Fue en la mañana del 6 de junio, celebrábamos el cuatrocientos veinticinco aniversario del bautizo de Velázquez en la parroquia de San Pedro, una efeméride con la suficiente importancia para haber preparado un programa de actividades a la altura del acontecimiento, pero en Sevilla hace ya demasiado tiempo que no sabemos darle lustre a fechas que han marcado la historia de la ciudad, ni reconocer a nuestros hijos más ilustres, aunque en el Espacio Santa Clara, y así hay que reconocerlo, sí se está saldando desde el mes pasado y lo hará hasta el mes de septiembre, la deuda que aún se tenía con uno de los últimos pintores vivos de una generación de artistas andaluces a los que les tocó vivir y trabajar en una época fea, en la acepción más definitoria del término.
Acertado el lugar para la extraordinaria exposición retrospectiva comisariada por Juan Lacomba y que reúne más de 100 obras para ilustrar más de 70 años de carrera artística de José Luis Mauri.
El Espacio Santa Clara, ubicado en el histórico convento franciscano del mismo nombre, es uno de los contenedores culturales de referencia en la ciudad hispalense. La historia habla a través de sus muros que custodian siglos de rezos de laudes y vísperas, en lo que fue originalmente el palacio almohade del infante Fadrique de Castilla, hermano de Alfonso X el Sabio, del que solo queda visible la torre que lleva su nombre y restos de yeserías en el coro alto de la bellísima iglesia conventual.
Lugar de leyendas que cuentan el acoso sufrido por doña María Coronel a manos de Pedro I y que no tuvo más que un final en la cocina del convento donde la aristócrata sevillana decidió desfigurarse el rostro con aceite hirviendo. Tampoco tuvo final feliz el dueño del original palacio mudéjar, Fadrique, acusado por su hermano de conspiración, condenado a muerte y ejecutado en Toledo en 1277. Tras su ejecución, el tímpano de la puerta de su torre fue destrozado para borrar su heráldica y, con ella, su memoria (Real Monasterio de Santa Clara de Sevilla, Gloria Centeno Carnero, Editorial Instituto de la Cultura y las Artes de Sevilla, Ayuntamiento de Sevilla, 2021).

□ □ □ □

Objetivo =>
Prosigue la crónica sobre la exposición de José Luis Mauri en el Espacio Santa Clara a partir de su última frase. No hace falta consultar el listado.

Sección de datos =>
□ □ □ □

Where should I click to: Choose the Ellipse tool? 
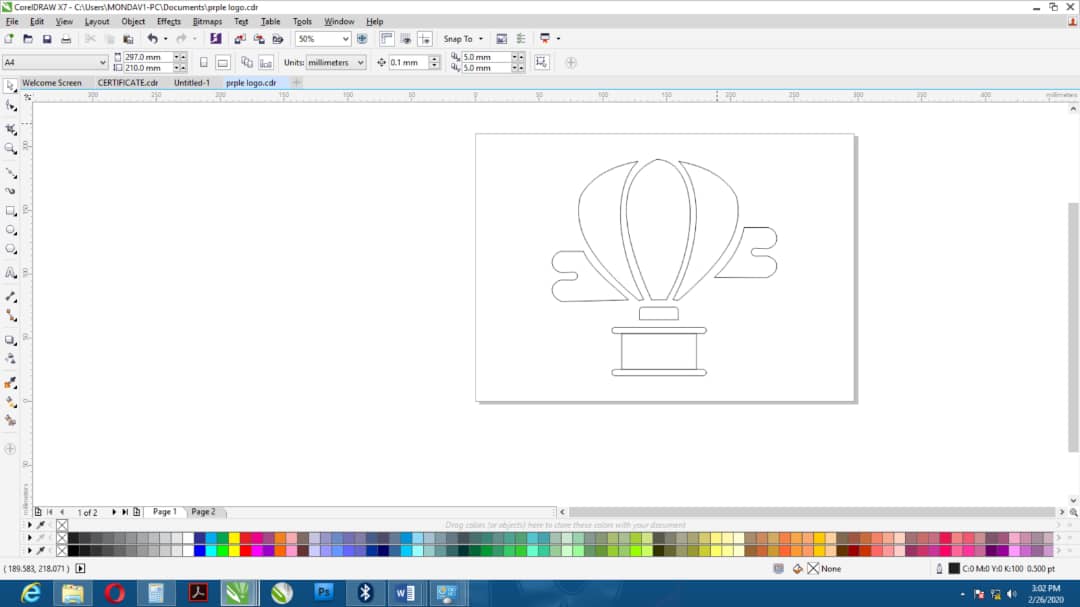pyautogui.click(x=11, y=230)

□ □ □ □

Respuesta al ejercicio =>
Decía que acertado el lugar para la exposición de Mauri, porque el silencio conventual que impregna el espacio es el ambiente perfecto para la contemplación de su obra repartida en las dos plantas del complejo. Como afirma el comisario, Juan Lacomba, Mauri es un artista libre, intuitivo, imposible de adscribir a ninguna escuela porque el camino elegido es el del instinto personal, el del mundo que ven e interpretan los ojos y el alma del pintor que aprendió de don Miguel, aquel que le repetía “un día sin pintar en un día perdido”, frase que nos recibe en los muros de la sala de la planta baja.
"Como afirma el comisario, Juan Lacomba, Mauri es un artista libre, intuitivo, imposible de adscribir a ninguna escuela"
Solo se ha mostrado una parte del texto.